But the real dirty work of the siege fell to the minesweepers—“Where the fleet goes, we’ve been.” Daily the mine vessels paraded before the enemy, keeping the channels free of the deadly underwater weapon, subjecting themselves to short-range gunfire as they swept.
When the destroyers entered Wonsan to commence the bombardment, the sweeps, as usual, had already opened the gate. It was reminiscent of the sign greeting the Tenth Corps when they landed at Wonsan just five months earlier, “This Beach Is Yours Through the Courtesy of Mine Squadron Three.”
Back again was the U.S.S. Incredible, sole survivor of a division of three minesweeps that participated in the amphibious landing. She had miraculously escaped destruction in that earlier visit. Since the first ship in formation is subjected to the greatest danger, she and her sister ships Pledge and Pirate had rotated that privilege daily. Pure chance had given Incredible last place in formation the fatal day that mines sent Pledge and Pirate to the bottom of Wonsan Harbor.
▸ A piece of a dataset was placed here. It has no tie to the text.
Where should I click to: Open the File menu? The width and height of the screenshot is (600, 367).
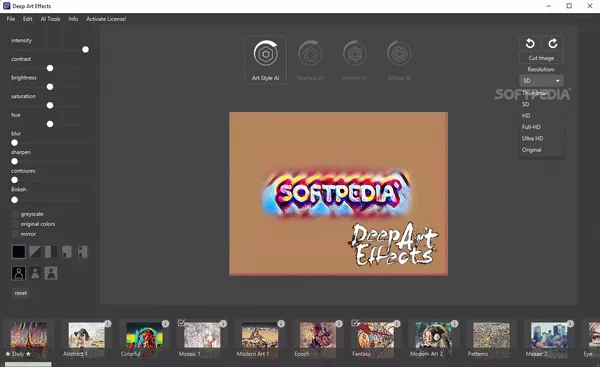pos(11,19)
The same operation had stricken from her navy’s list, the Republic of Korea minesweeper 516. She triggered a mine and disintegrated in a dirty geyser of water flecked with particles that seconds before had been a ship.
The amphibious landings were followed only two months later by amphibious evacuation. Back in possession of Wonsan, the North Koreans hastily re-mined the swept waters (with mines of Russian manufacture and reported Russian technical direction). Now it had to be done all over again.
The captain of the “incredible Incredible” told me, “The Commies left us alone while we cleared the entrance channel for the siege. Everything was quiet until the destroyers arrived and spoiled the gentlemen’s agreement. It had been so peaceful that the helicopter spotting mines for us even landed on the city airfield one morning. The pilot had found need of a gent’s room. The astonished North Koreans didn’t even shoot!
“We anchored right there in the harbor every night, but once the destroyers started shooting, our immunity, ended. The shore batteries joined in. The worst of it was they always picked meal time to open up.”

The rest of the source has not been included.